Recently, I was facilitating a leader forum discussing the importance of leaders adding value at the right level (and avoiding getting sucked into the weeds). One audience member suggested that it was important to “push back” when your manager asks you to get involved in work that’s below the appropriate level. A smart and thoughtful leader in the room challenged that point. “We need to stop using the language of pushing back. No one wants to be pushed. We need to think about it differently.”
He was bang on. When you frame disagreement as pushing back, you immediately set up an oppositional dynamic. If in you’re mind you’re pushing back, you’re likely to trigger the “equal and opposite reaction” that is more than just a physical truth of the universe; it’s a psychological one too. Being pushed seldom leads your colleague to change his mind. Instead, you activate resistance and reduce the likelihood that your perspective will be considered or acted upon.

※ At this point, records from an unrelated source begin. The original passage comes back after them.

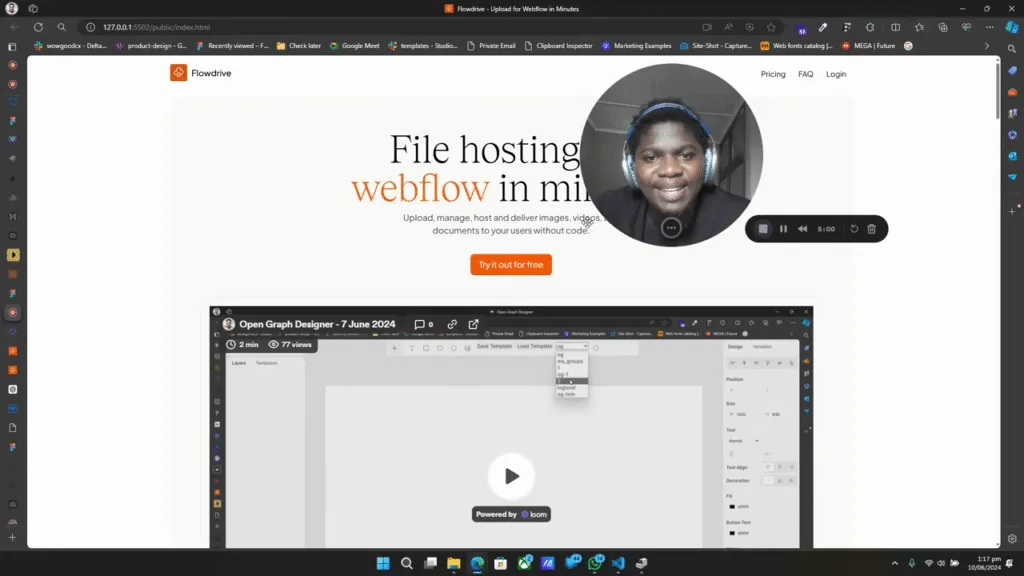Open the web capture tool
Viewport: 1024px width, 576px height.
(x=749, y=27)
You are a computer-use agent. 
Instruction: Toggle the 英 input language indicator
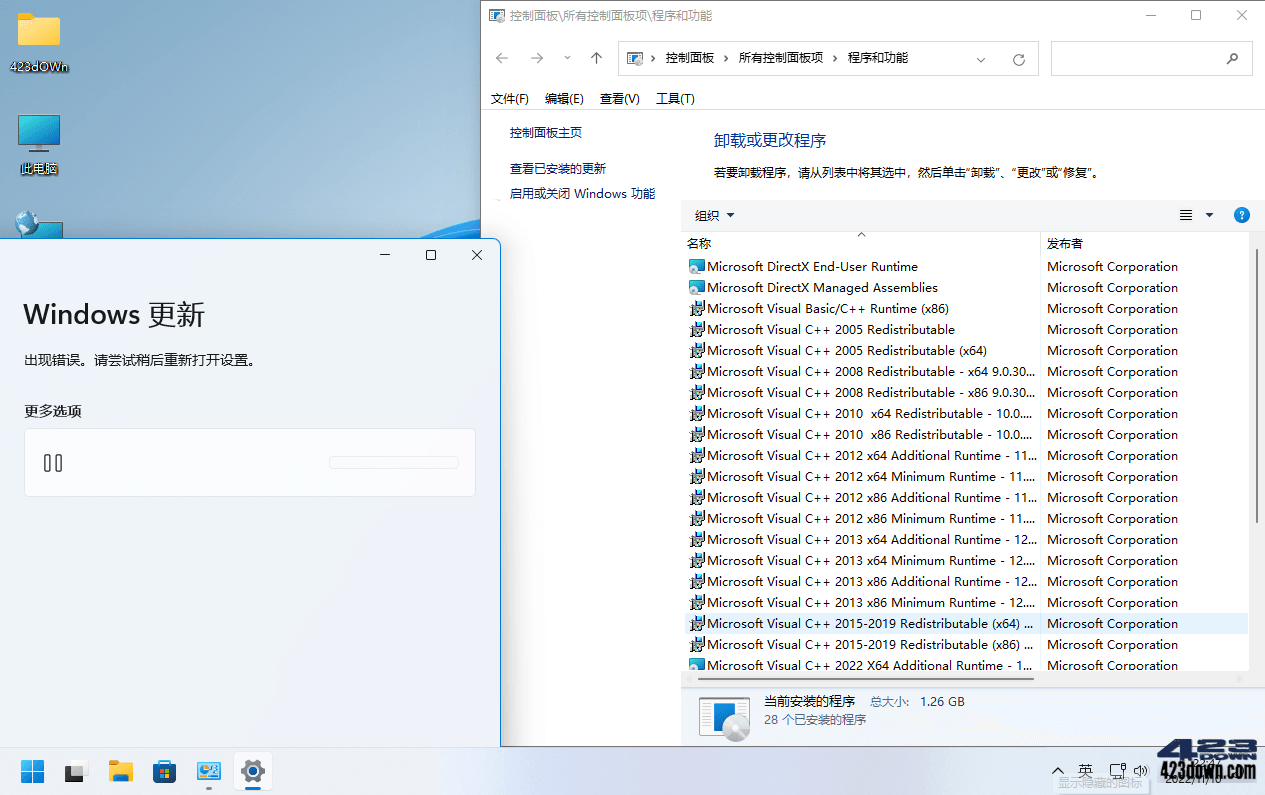pos(1085,771)
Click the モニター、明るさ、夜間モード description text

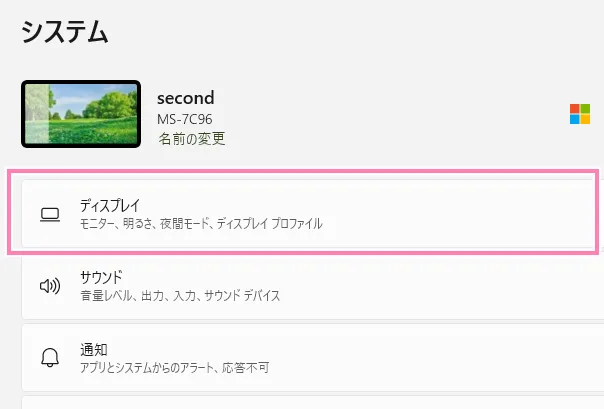click(x=201, y=224)
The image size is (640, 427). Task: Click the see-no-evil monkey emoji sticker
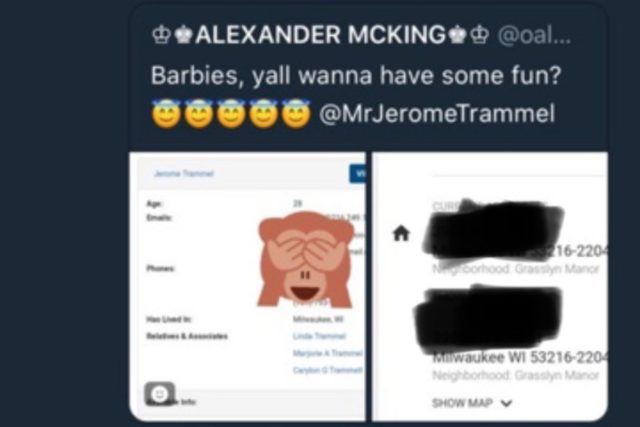pyautogui.click(x=305, y=259)
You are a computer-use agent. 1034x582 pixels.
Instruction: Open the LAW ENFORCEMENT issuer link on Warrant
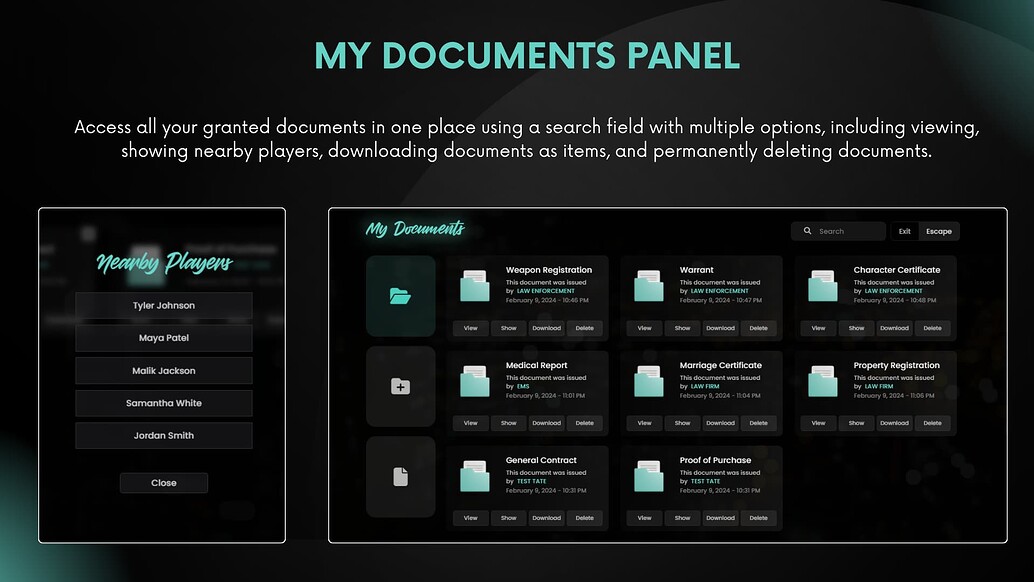tap(718, 291)

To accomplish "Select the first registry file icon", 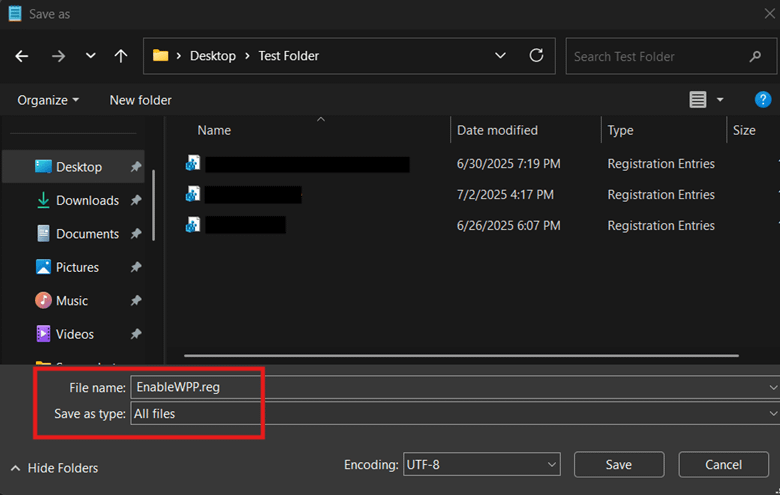I will point(193,164).
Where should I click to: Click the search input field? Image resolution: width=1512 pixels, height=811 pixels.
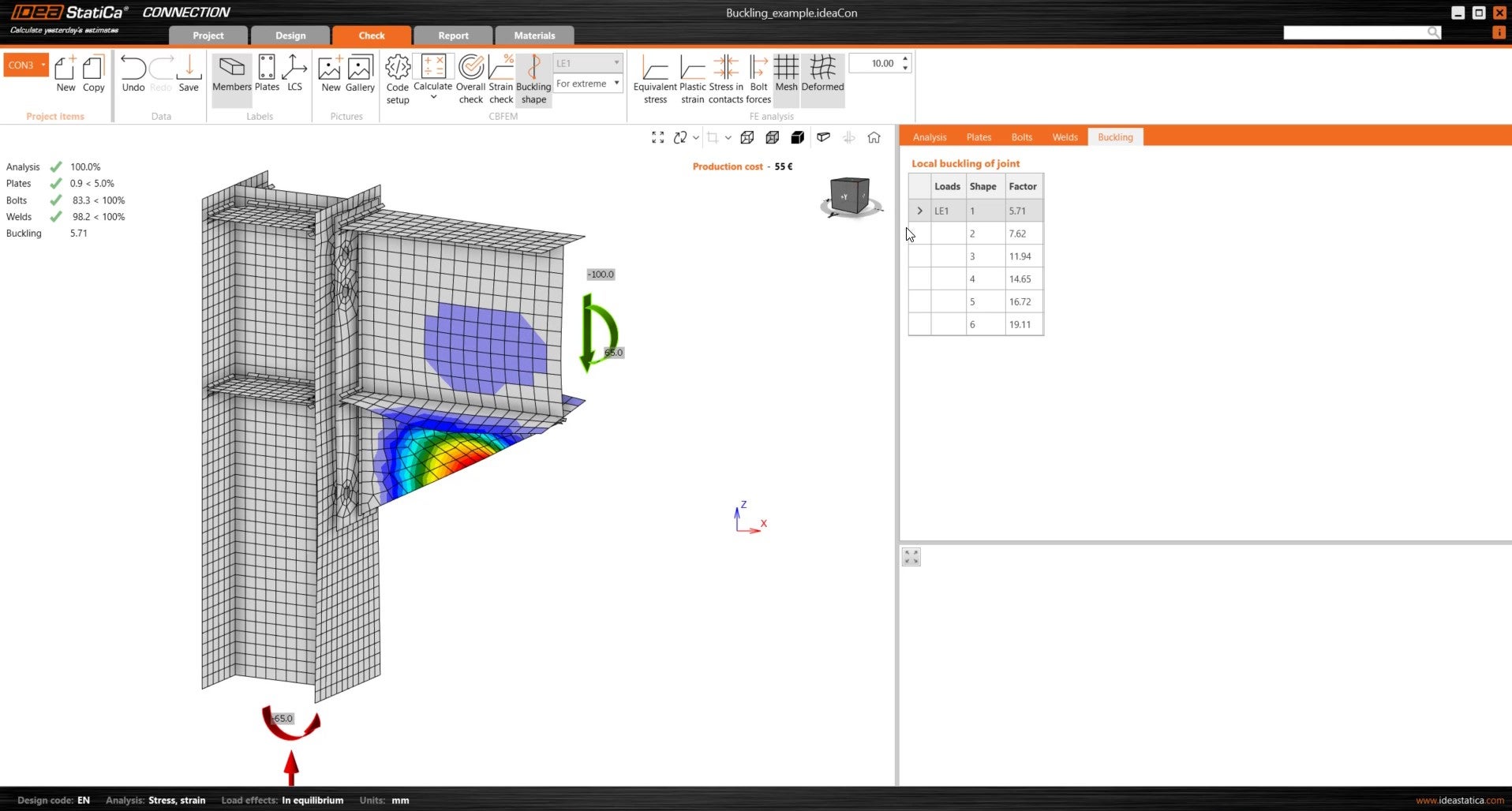[x=1354, y=32]
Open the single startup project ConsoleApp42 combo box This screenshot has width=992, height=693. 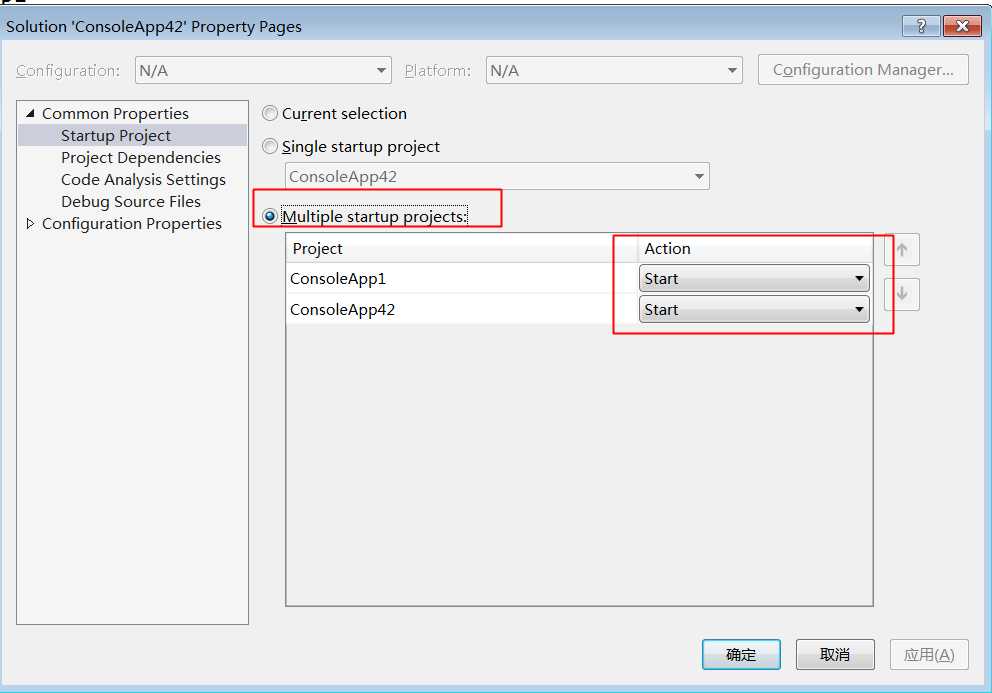click(497, 177)
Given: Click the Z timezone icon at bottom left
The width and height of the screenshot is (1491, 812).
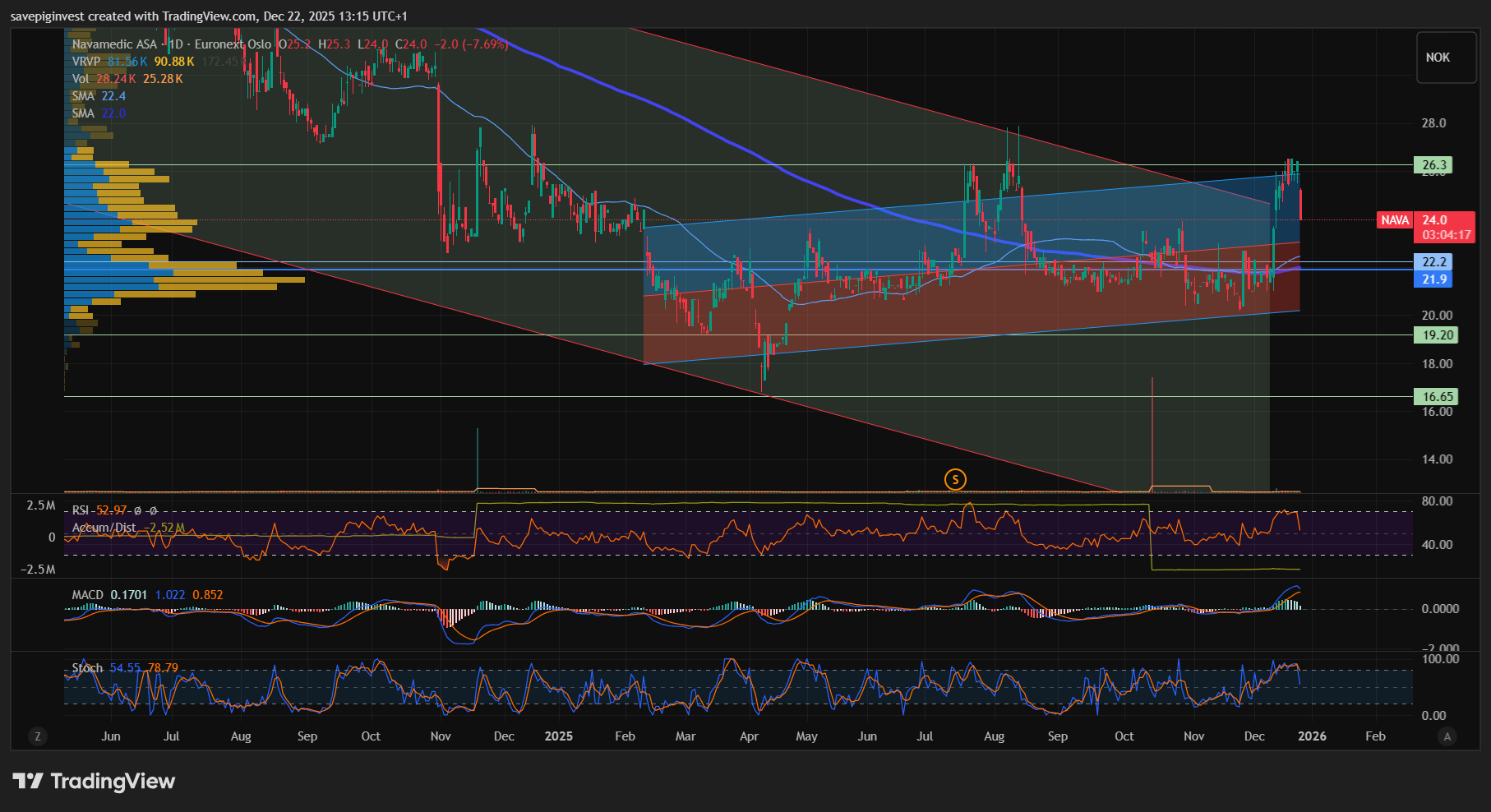Looking at the screenshot, I should pos(37,736).
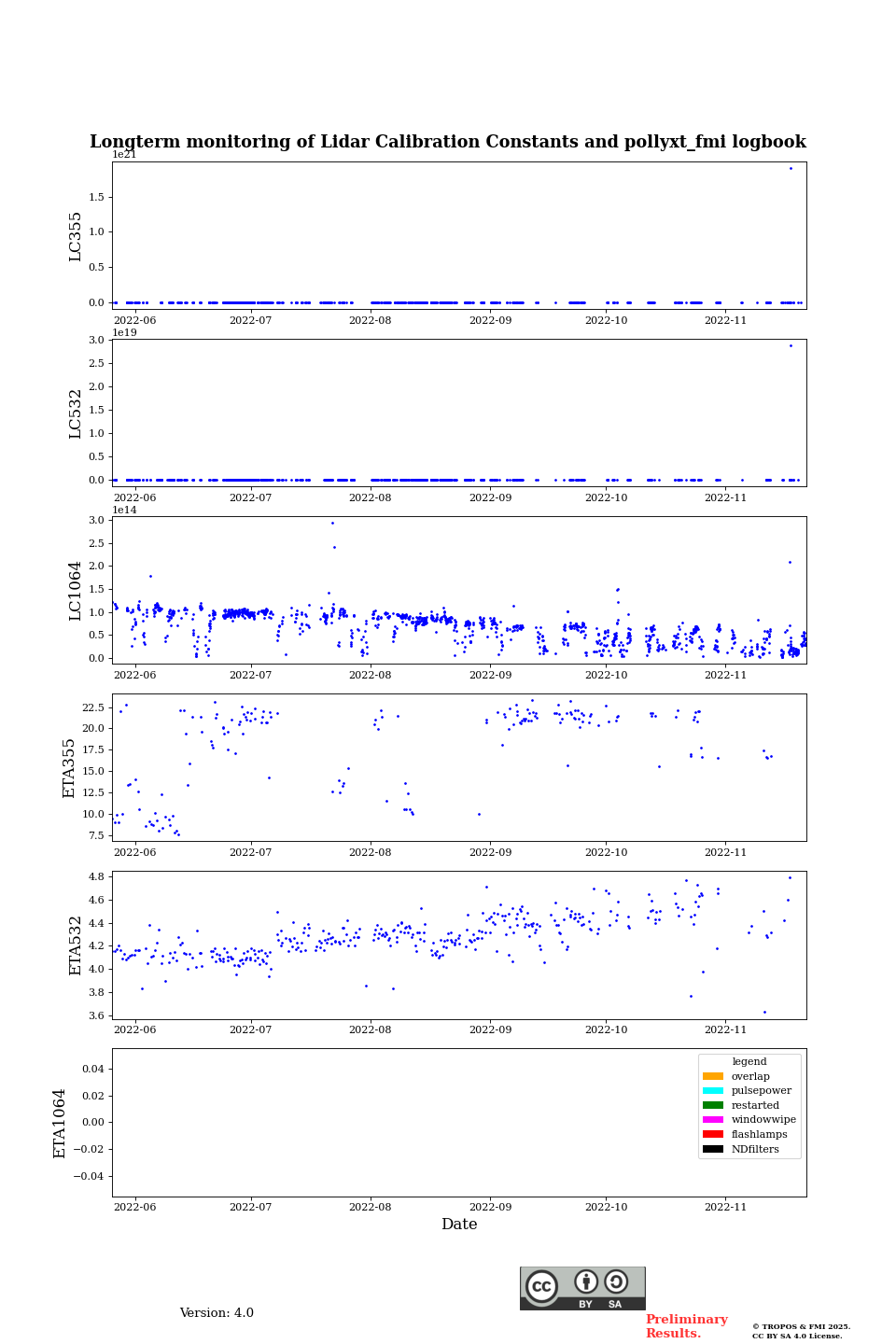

So what’s the alternative? I am certainly not advocating that you roll over and relent when someone suggests you do something that you shouldn’t be doing. I’m just agreeing with the leader in that forum that there is a better way to think about it than pushing back.
The image I have in my head is the opposite of pushing back. Imagine a dance between two partners. Rather than the typical scenario where the male partner leads by stepping into the female partner’s space (pushing her backward), imagine a scenario where the female takes the lead (ladies, this might not be a stretch). In this case, the leader steps backward, compelling her partner to step forward toward her. She’s doing the unnatural part (by going backward) and he is able to stay on his front foot, stay balanced, and follow. She takes the dance where it needs to go, but without creating an uncomfortable or awkward situation for her partner.
When you want to disagree with someone, the secret is to lead the other person forward rather than pushing them back.
To lead someone forward, take a step backward but in the right direction.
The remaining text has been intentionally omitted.